Ours is one of the few finite element modeling studies to include the mitral valve and the LV. The first finite element model of the LV with mitral valve19 did not include the right ventricle or either atrium. In that study, the authors expanded their previous finite element models of the LV to incorporate the leaflets and chordae of the mitral valve based on drawings of the ex vivo ovine mitral apparatus. Their LV model was based on MRI data from a sheep that developed moderate ischemic mitral regurgitation after postero-basal myocardial infarction. They demonstrated the utility and power of their finite element model by using it to test the hypothesis that a reduction in the stiffness of the ischemic region will decrease dyskinesis of the posterior LV wall, increase the displacement of the posterior papillary muscle and thereby increase ischemic mitral regurgitation. However, in that study, the leaflets were not modeled to include contact, which resulted in spurious penetration of the anterior leaflet into the posterior leaflet. That limitation was corrected in a subsequent study of the effect of annuloplasty ring shape in ischemic mitral regurgitation.12,20 That study concluded that the effects of saddle-shaped and asymmetric mitral annuloplasty rings are similar. This conclusion begs the question as to why are there so many different mitral annuloplasty rings available to cardiac surgeons and more importantly, on what basis have they been designed.4,15

Study Limitations and Future Directions

In our study, we made significant improvements in cardiac geometry and diastolic myocardial material properties in the Dassault Systèmes HCFS. Opportunity for added realism in the HCFS remains, however. Our ultimate goal is to replace the compartment approach to the fluids portion of the simulation with a resolved 3D fluid dynamics solution. A fully coupled fluid–structure interaction (FSI) model of the human heart is highly desirable, albeit hugely challenging, and the major focus of research for numerous investigators. Kunzelman and co-workers6,11,17 are utilizing an advanced FSI model of the mitral valve system that allows analysis of the valve in the normal, diseased, or repaired states. Their findings are validated by utilizing a well-established, but unique experimental, in vitro system in which mitral valve function can be extensively assessed. Once fully validated, their FSI model can be used to explore and compare various types of valvular pathology and repair. The long-term goal of their research is to provide an advanced FSI model of the mitral valve that could ultimately be used for individualized patient planning for mitral valve repair.

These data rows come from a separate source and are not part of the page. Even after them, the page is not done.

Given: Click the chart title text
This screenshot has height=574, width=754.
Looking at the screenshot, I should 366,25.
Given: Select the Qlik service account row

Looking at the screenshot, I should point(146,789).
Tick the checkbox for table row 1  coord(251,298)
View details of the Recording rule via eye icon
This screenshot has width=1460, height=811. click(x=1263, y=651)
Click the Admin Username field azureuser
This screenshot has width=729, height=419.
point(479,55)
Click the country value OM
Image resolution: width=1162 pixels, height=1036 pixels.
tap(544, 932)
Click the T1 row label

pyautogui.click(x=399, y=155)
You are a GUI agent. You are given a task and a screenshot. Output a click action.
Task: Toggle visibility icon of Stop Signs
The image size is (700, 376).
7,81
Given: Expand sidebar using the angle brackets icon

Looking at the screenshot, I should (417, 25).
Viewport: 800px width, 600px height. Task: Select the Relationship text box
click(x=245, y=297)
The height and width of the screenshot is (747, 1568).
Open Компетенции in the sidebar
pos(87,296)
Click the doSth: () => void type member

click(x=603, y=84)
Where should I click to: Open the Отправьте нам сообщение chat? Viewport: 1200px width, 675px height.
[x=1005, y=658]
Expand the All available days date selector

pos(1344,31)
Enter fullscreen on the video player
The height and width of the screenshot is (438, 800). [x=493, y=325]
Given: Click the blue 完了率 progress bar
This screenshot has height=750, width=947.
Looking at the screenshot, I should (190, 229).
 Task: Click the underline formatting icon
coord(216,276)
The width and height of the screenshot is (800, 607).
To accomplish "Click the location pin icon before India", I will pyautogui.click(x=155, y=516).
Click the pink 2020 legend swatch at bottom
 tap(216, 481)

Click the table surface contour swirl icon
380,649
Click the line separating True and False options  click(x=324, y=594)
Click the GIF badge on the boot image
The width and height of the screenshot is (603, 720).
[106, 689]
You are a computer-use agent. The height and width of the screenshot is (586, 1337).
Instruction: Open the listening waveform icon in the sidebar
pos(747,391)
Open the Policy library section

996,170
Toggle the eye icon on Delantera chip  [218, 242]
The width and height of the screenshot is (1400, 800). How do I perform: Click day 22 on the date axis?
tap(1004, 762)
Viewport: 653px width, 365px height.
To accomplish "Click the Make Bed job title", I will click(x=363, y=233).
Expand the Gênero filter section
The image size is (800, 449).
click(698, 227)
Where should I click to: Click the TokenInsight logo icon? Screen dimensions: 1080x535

Including flow analysis like that mentioned above would allow us to predict shear stresses on the myocardial wall, and more importantly, on the four heart valves, through the entire cardiac cycle. Such an approach presents tremendous opportunities to better understand the mechanisms of valvular disease and optimize treatment in the form of valve repair or replacement, either through open heart surgery or minimally invasive intervention. Despite the limited treatment of fluids in the current analysis, we are confident that our novel annuloplasty ring with a sub-valvular element will provide durable correction of ischemic mitral regurgitation because of (unpublished) promising long-term outcomes data from treated sheep.

Conclusion

This study incorporated improved cardiac geometry and diastolic myocardial material properties in the Dassault Systèmes HCFS, which resulted in a realistic LV ejection fraction of 55%. Simulating infarction of the posterior LV papillary muscle predicted regurgitant mitral valve mechanics. Use of our undersized annuloplasty ring that included a sub-valvular element corrected valve dysfunction. Our experience suggests that valve repair can be further optimized with additional software (e.g., fatigue, optimization) to develop novel annuloplasty rings with sub-valvular elements for correction of ischemic mitral or tricuspid regurgitation.